-------- RECORDS SHOWN
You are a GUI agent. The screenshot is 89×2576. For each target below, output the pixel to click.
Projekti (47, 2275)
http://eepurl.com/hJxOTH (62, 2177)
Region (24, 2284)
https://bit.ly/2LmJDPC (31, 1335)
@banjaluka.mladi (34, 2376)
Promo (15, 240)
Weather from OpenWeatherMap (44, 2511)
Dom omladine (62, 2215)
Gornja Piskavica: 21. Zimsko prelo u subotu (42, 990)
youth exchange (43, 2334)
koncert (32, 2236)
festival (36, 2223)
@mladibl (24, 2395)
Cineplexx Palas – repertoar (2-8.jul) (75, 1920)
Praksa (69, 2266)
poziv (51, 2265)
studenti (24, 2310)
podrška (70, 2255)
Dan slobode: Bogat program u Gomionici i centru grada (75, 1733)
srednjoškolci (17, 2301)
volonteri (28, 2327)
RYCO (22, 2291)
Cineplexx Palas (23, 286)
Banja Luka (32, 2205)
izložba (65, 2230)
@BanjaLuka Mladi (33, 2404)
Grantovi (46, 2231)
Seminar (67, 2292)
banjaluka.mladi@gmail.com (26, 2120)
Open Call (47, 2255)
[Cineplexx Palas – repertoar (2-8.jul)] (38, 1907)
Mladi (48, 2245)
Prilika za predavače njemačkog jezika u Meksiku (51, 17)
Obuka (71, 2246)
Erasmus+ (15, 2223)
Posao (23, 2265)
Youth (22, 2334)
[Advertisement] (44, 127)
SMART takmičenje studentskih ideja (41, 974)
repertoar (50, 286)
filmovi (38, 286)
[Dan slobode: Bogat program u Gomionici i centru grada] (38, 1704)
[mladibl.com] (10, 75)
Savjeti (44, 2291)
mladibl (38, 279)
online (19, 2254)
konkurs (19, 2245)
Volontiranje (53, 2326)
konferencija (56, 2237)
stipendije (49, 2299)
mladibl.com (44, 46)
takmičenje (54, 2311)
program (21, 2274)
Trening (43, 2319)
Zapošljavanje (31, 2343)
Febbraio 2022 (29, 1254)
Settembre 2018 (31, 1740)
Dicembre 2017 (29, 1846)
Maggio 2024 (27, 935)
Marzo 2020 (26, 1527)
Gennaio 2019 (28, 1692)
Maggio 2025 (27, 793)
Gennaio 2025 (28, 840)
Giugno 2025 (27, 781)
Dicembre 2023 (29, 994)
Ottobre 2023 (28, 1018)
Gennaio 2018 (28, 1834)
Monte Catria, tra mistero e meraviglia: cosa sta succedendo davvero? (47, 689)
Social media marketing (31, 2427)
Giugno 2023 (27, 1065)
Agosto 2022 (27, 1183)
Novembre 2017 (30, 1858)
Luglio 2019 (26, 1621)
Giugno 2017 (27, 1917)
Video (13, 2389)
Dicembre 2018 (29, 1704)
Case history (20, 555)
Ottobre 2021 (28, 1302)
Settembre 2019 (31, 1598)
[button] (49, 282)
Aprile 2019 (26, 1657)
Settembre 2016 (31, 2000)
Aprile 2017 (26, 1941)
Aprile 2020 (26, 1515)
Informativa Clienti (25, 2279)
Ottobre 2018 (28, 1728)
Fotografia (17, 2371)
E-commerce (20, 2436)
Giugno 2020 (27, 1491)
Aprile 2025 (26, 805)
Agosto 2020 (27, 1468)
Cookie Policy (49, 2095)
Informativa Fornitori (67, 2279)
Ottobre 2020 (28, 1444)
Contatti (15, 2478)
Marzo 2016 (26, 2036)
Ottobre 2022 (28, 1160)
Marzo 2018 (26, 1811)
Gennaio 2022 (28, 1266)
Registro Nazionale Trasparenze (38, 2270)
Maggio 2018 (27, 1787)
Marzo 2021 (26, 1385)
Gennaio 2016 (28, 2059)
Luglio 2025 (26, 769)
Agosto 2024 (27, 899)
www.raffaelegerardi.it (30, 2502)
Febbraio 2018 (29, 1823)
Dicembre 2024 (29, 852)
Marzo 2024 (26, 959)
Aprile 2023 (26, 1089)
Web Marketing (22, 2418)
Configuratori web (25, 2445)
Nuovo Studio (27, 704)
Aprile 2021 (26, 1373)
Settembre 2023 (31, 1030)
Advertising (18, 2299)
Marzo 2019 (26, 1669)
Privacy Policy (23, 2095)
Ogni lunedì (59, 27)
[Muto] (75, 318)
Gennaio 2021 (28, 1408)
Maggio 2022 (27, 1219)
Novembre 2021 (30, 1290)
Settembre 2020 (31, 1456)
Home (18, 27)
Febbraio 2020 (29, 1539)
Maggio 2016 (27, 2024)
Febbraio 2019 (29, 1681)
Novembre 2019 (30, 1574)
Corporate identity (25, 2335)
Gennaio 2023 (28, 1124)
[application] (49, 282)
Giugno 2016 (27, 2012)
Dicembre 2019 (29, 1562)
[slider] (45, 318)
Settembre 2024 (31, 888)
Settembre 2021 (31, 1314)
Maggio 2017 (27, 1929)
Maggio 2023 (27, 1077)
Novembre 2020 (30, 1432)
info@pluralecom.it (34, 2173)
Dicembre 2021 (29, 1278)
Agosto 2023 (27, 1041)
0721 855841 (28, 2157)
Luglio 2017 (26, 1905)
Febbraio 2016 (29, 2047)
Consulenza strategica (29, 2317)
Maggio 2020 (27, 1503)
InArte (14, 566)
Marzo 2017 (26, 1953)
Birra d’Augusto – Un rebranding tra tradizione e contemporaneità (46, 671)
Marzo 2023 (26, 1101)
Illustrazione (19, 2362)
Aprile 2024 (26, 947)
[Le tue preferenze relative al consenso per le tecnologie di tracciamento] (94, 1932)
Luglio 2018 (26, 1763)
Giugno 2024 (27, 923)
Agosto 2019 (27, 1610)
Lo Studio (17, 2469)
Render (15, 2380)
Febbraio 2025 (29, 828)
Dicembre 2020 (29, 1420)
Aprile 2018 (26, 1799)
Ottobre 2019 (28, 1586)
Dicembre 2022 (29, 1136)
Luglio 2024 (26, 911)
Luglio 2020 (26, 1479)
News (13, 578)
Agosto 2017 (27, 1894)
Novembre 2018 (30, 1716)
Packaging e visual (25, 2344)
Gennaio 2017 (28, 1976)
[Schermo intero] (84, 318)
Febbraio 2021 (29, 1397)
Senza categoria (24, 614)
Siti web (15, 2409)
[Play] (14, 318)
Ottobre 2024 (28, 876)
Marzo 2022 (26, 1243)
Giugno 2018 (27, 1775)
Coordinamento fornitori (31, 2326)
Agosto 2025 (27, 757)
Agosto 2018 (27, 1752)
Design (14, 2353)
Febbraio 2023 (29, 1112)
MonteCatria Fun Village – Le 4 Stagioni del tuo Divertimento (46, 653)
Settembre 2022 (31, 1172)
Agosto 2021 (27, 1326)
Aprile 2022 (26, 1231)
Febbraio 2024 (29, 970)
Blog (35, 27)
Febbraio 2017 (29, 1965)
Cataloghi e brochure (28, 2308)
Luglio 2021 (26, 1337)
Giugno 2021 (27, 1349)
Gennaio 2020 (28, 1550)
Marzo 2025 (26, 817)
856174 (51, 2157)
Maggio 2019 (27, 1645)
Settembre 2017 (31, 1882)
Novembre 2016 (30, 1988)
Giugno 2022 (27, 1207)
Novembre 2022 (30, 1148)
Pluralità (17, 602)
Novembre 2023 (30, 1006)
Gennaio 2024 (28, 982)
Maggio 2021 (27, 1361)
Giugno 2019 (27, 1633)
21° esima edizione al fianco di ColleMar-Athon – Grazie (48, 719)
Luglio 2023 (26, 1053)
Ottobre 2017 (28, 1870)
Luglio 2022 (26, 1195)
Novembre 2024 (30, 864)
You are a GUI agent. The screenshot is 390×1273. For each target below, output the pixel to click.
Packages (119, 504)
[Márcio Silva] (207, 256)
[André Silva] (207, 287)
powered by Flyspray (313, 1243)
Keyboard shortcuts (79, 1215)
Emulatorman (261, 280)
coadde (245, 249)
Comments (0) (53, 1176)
----------------
**REQUIREMENT:** Starting with the line that holds "Packages (119, 504)", copy every line through the end of the data above. Reproduce them exactly, with no other material.

**THE COMPLETED TASK:**
Packages (119, 504)
[Márcio Silva] (207, 256)
[André Silva] (207, 287)
powered by Flyspray (313, 1243)
Keyboard shortcuts (79, 1215)
Emulatorman (261, 280)
coadde (245, 249)
Comments (0) (53, 1176)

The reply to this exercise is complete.